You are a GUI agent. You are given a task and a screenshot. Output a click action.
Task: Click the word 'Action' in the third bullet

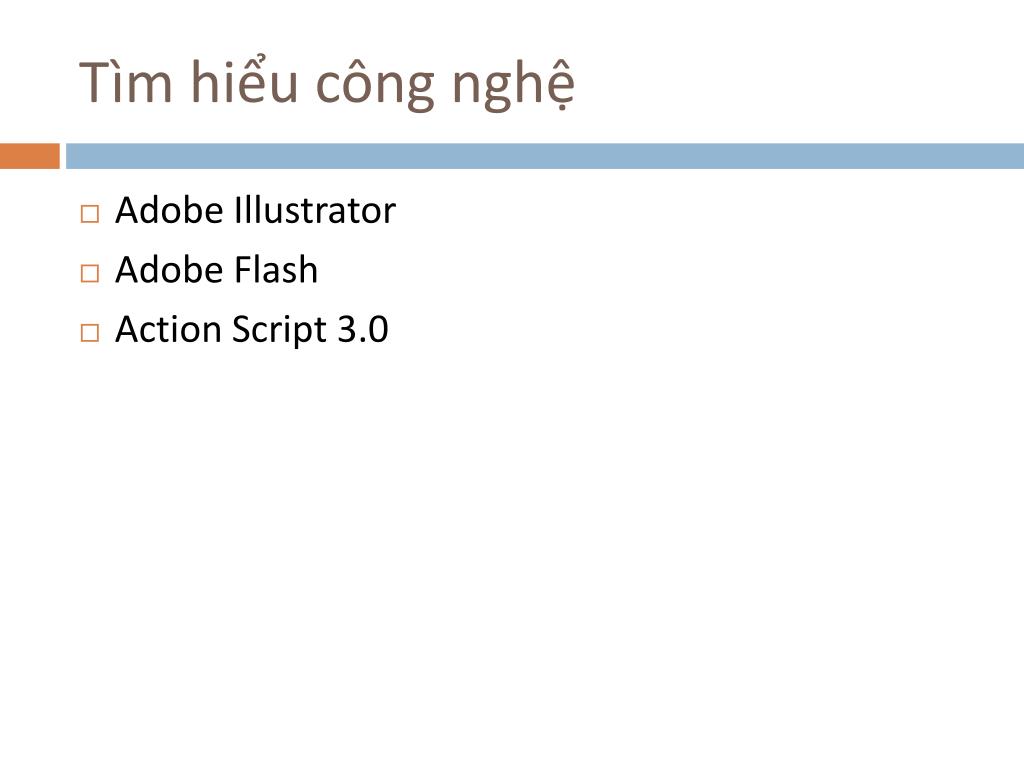point(168,329)
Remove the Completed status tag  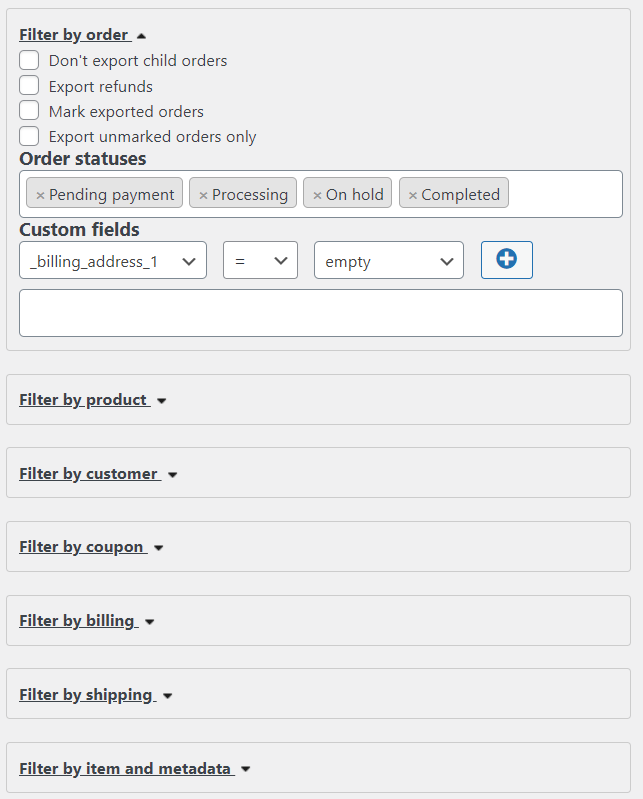[x=412, y=195]

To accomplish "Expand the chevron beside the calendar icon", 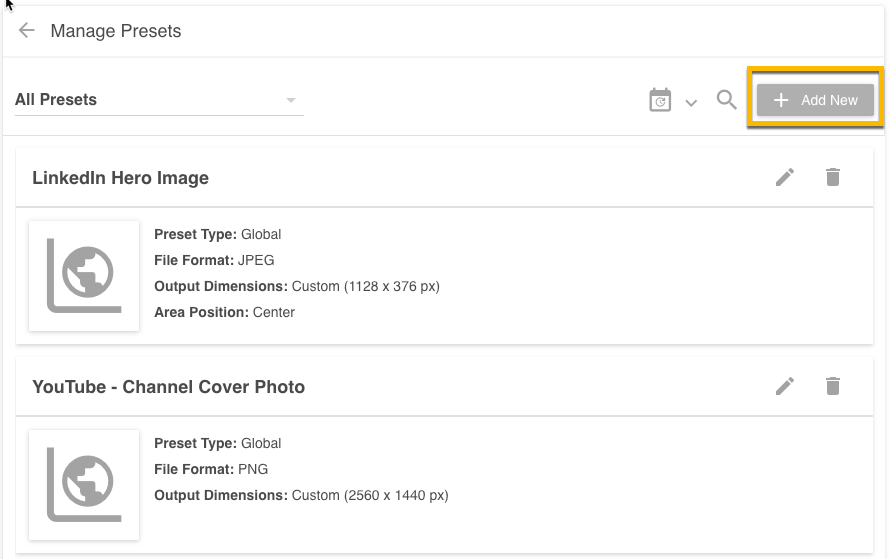I will tap(691, 102).
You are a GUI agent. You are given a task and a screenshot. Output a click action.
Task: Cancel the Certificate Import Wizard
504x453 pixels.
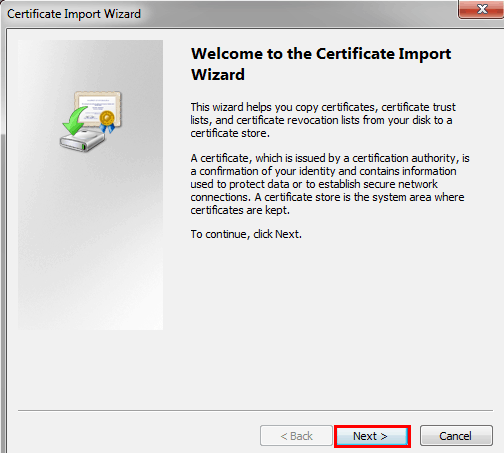[x=456, y=435]
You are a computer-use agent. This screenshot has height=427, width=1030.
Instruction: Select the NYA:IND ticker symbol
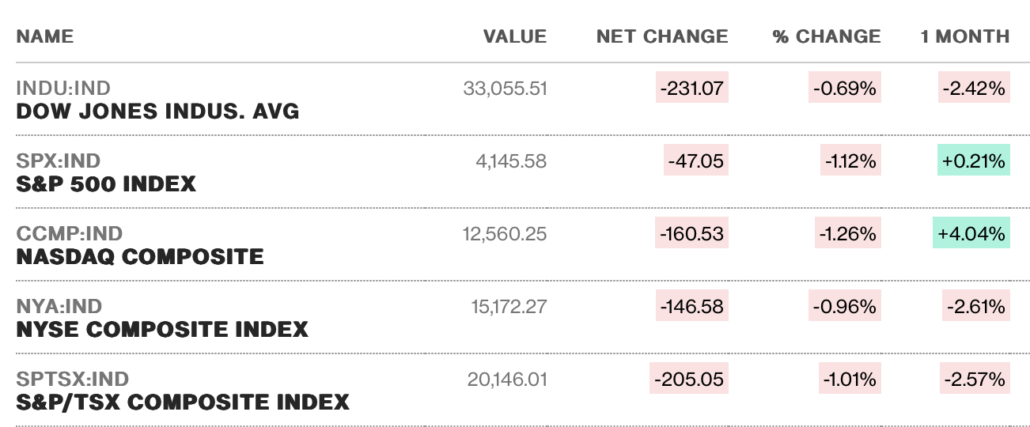59,306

WHAT YOU SHOULD DO —
Return only what lies between the line containing "You are a computer-use" and the last line of the listing, those two lines included, exactly as written and with no pictures.

RESULT OF THIS EXERCISE —
You are a computer-use agent. This screenshot has height=427, width=1030.
Instruction: Select the NYA:IND ticker symbol
59,306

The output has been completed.